**Task to carry out**
Reproduce the cloud adoption excerpt word for word from "There's a few" to "We did that.".

**Quoted passage**

----

Let's get into very actionable things. One is, I understood, and most software companies understand that they can't scale their business if all the adoption relies on purely themselves. In order for us to scale our adoption program, we implemented a few things. We implemented a group of folks that we called cloud champions. I've seen the champion model before. In a previous stint at another company, the vendor would pay a champion to be sitting at another vendor just to advocate for that brand. This is what we have. Starting with the folks of the early adopters, innovators, that are not necessarily as even distributed, but we also found folks that were interested and wanted to join. We're able to form a group of people across our major application groups. Again, it's roughly 600 applications, there's various application groups. We found that group of people, and said, let's build them, so that they can scale us. It's good. What do you equate this to? You could equate them to like evangelists. You could equate folks that are like startup meetups, and they do not work for the software company that created that software for the meetup. That's what we want with them.

There's a few caveats. One, they are vocal and loud, and you want that. They will be loud about the good and the bad. In the end, their natural result is that it is positive, because they will duly represent their needs and asks, and their app group. They'll also be your partners in this. Focusing on building this group of champions is something that will benefit you a lot. I think we're getting there in how to scale our organization, because I cannot scale my org, at the same rate that I need adoption to grow. We did that.

Addressing Uncertainty as a Practice

The second thing is now we need to deal with uncertainty as a practice. Knowing that the mainstream market is much less risk-prone, and again, the scale of the firm justifies treating almost like this is a traditional technology adoption lifecycle. What do you do to reduce the risk? We looked at the things that are not necessarily related to the product itself, or to moving to public cloud, but that are around the ecosystems of moving to the public cloud. Would someone know immediately how to operate that application, if moved to a public cloud environment? It's like, it seems the instructions are not there. Someone that is more responsible, is like, I cannot operate. I'm not going to go. I could migrate the application. I have the technological capability to do it. I even have the time, but what do I do once I migrate? We created this specific initiative to tackle data. What do you do once you're there? How do you operate? How do you perform backup? How do you perform restore? How do you perform an emergency management procedure? How do you have access to production pieces under an incident? Those are the things that are resolved on-prem, but you need to build, invent them almost, for a public cloud.

----

**Data block**
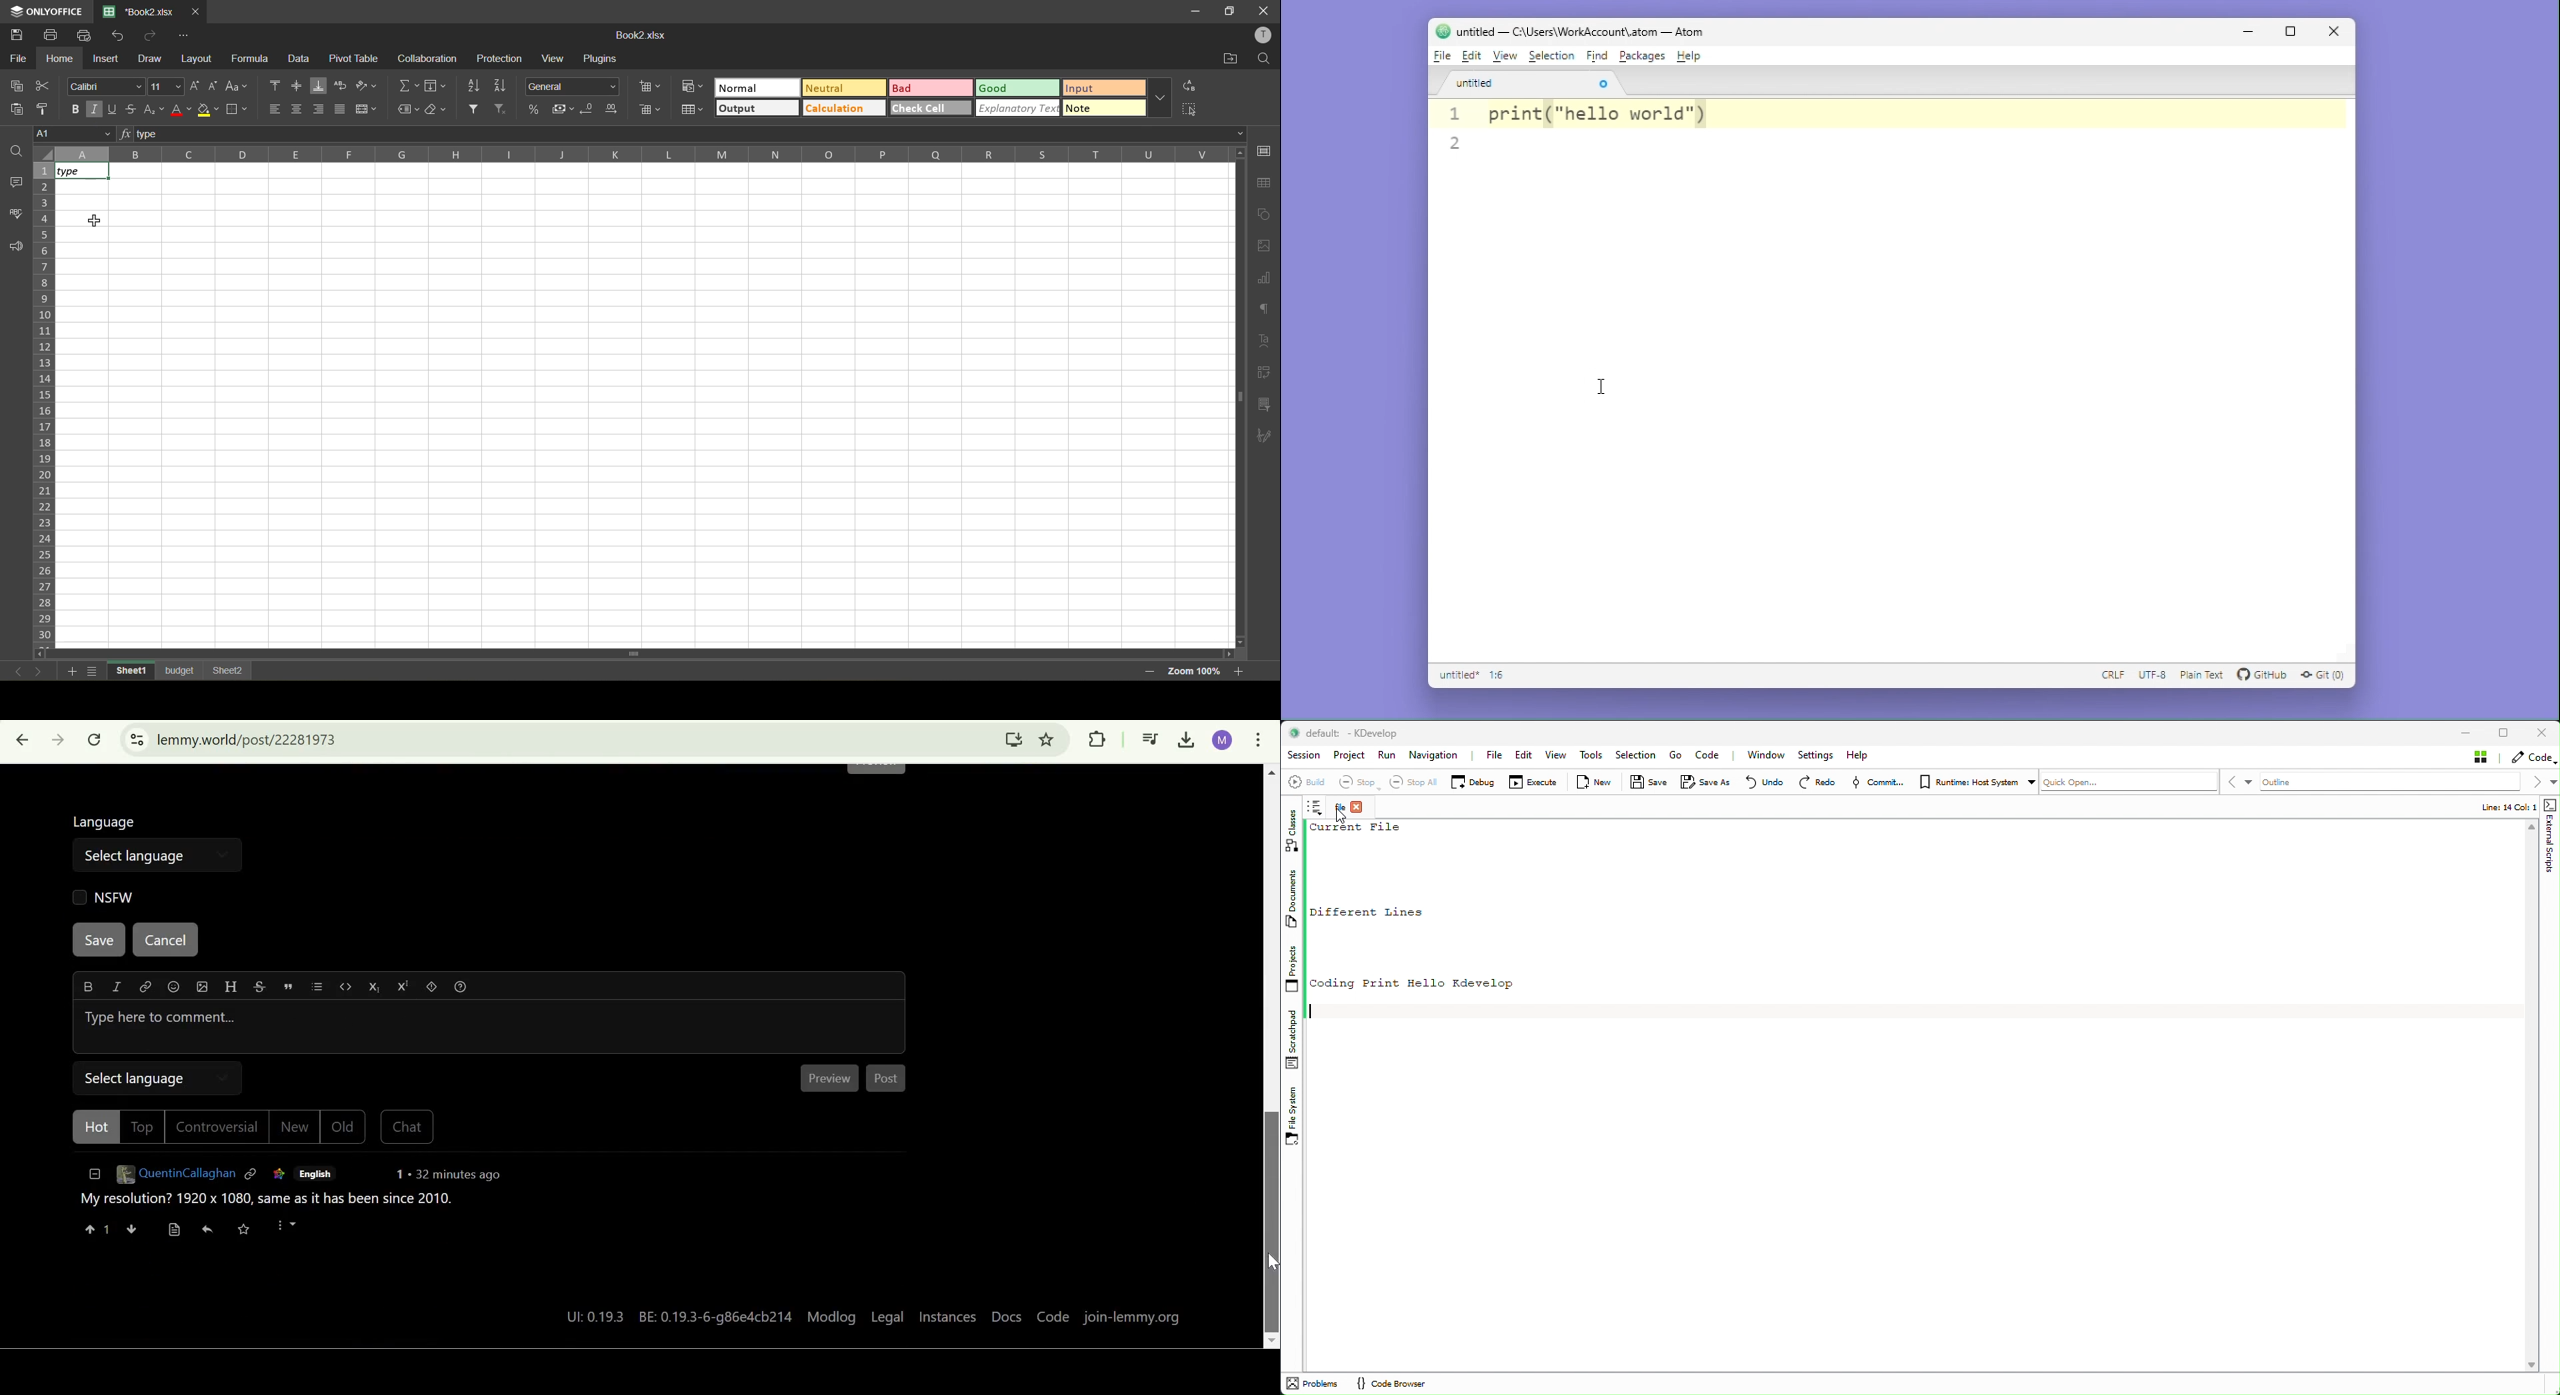  What do you see at coordinates (19, 57) in the screenshot?
I see `file` at bounding box center [19, 57].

----

**In response**
There's a few caveats. One, they are vocal and loud, and you want that. They will be loud about the good and the bad. In the end, their natural result is that it is positive, because they will duly represent their needs and asks, and their app group. They'll also be your partners in this. Focusing on building this group of champions is something that will benefit you a lot. I think we're getting there in how to scale our organization, because I cannot scale my org, at the same rate that I need adoption to grow. We did that.